Données présentées:
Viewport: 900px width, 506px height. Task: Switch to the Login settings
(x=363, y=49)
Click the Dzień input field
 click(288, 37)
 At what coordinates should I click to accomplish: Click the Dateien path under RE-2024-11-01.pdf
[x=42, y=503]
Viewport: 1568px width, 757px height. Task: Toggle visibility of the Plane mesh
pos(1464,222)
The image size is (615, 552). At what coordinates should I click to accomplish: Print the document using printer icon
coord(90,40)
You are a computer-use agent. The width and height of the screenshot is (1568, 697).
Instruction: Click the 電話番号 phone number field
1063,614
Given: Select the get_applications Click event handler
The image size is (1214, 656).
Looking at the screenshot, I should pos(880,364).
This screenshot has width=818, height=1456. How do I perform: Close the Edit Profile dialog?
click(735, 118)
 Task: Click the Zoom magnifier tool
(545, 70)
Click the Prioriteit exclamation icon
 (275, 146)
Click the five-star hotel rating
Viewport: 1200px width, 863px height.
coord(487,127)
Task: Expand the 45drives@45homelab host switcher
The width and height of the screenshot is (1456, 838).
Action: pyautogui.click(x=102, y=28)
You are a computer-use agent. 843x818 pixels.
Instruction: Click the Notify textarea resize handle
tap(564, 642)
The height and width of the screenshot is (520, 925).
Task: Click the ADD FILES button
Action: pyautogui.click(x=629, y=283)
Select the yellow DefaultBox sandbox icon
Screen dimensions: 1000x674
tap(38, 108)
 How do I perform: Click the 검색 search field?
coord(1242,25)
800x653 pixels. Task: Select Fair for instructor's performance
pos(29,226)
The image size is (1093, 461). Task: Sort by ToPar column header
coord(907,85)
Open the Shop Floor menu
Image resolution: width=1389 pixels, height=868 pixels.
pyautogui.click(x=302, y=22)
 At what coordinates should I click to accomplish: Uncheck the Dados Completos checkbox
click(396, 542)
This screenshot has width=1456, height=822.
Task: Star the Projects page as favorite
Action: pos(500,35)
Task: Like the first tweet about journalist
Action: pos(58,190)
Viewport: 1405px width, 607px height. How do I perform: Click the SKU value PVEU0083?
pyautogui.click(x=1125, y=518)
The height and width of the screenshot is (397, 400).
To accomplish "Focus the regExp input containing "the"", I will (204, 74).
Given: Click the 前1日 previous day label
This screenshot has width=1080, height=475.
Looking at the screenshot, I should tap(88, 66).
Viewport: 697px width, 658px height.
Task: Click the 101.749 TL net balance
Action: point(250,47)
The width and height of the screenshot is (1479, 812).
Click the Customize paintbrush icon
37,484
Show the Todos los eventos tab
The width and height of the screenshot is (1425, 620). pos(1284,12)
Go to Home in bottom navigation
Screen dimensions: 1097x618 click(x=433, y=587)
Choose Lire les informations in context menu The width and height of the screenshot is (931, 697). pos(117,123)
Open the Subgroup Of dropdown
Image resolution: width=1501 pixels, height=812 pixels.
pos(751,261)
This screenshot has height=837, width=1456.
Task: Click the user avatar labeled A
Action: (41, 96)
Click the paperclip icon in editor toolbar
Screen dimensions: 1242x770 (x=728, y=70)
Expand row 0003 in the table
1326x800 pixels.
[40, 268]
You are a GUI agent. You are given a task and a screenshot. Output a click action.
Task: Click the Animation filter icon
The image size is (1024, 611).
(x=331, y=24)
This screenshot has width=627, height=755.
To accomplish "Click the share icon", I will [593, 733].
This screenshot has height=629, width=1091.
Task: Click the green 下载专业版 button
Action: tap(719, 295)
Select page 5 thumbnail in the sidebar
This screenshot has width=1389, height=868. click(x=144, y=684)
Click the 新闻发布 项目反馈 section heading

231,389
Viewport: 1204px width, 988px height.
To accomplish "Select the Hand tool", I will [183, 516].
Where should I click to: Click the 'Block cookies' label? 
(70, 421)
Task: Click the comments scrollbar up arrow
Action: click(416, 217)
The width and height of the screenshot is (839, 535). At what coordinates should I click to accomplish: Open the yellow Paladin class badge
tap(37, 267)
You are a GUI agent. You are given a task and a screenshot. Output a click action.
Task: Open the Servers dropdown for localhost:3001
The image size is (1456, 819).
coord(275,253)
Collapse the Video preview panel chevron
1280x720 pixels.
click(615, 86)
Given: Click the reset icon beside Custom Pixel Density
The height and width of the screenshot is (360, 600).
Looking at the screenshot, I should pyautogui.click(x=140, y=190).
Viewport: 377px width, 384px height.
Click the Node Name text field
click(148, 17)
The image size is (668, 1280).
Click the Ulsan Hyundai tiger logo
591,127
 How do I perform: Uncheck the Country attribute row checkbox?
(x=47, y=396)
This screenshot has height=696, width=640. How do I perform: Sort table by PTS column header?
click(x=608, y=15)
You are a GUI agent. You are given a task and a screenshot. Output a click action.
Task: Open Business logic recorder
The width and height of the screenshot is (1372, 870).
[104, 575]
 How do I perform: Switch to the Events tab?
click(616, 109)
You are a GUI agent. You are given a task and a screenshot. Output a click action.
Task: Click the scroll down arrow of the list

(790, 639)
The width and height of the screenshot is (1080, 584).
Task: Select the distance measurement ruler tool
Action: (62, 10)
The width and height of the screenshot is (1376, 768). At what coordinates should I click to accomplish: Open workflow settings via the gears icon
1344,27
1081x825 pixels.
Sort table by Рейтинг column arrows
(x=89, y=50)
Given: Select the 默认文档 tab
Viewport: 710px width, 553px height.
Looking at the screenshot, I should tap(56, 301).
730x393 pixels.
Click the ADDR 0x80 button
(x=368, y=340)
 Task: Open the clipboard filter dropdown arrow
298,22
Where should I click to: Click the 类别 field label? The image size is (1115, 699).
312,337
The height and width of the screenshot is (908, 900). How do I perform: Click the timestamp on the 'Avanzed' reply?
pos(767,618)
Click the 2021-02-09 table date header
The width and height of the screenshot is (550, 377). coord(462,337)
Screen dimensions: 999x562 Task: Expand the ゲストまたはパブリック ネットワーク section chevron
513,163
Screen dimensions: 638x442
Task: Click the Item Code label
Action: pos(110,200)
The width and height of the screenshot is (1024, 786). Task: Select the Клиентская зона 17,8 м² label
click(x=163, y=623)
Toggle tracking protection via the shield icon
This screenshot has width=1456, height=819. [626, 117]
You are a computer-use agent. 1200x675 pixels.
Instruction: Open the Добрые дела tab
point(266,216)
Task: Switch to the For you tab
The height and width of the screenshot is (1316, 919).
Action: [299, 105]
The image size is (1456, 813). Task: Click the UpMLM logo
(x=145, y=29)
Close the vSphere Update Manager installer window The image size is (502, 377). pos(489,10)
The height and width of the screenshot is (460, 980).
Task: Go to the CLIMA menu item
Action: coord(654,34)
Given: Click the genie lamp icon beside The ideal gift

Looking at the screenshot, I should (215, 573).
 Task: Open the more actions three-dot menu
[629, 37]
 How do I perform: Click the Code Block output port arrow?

Tâche à réaliser:
Citez à l'identique les lignes qui commencent à celle contenant « Given: Select the 默认文档 tab » et se terminent à la fin des enregistrements, ces deux bornes comprises.

Résultat de l'exercice:
Given: Select the 默认文档 tab
Viewport: 710px width, 553px height.
Looking at the screenshot, I should tap(56, 301).
730x393 pixels.
Click the ADDR 0x80 button
(x=368, y=340)
 Task: Open the clipboard filter dropdown arrow
298,22
Where should I click to: Click the 类别 field label? The image size is (1115, 699).
312,337
The height and width of the screenshot is (908, 900). How do I perform: Click the timestamp on the 'Avanzed' reply?
pos(767,618)
Click the 2021-02-09 table date header
The width and height of the screenshot is (550, 377). coord(462,337)
Screen dimensions: 999x562 Task: Expand the ゲストまたはパブリック ネットワーク section chevron
513,163
Screen dimensions: 638x442
Task: Click the Item Code label
Action: pos(110,200)
The width and height of the screenshot is (1024, 786). Task: Select the Клиентская зона 17,8 м² label
click(x=163, y=623)
Toggle tracking protection via the shield icon
This screenshot has width=1456, height=819. [626, 117]
You are a computer-use agent. 1200x675 pixels.
Instruction: Open the Добрые дела tab
point(266,216)
Task: Switch to the For you tab
The height and width of the screenshot is (1316, 919).
Action: [299, 105]
The image size is (1456, 813). Task: Click the UpMLM logo
(x=145, y=29)
Close the vSphere Update Manager installer window The image size is (502, 377). pos(489,10)
The height and width of the screenshot is (460, 980).
Task: Go to the CLIMA menu item
Action: coord(654,34)
Given: Click the genie lamp icon beside The ideal gift

Looking at the screenshot, I should (215, 573).
 Task: Open the more actions three-dot menu
[629, 37]
 How do I perform: Click the Code Block output port arrow?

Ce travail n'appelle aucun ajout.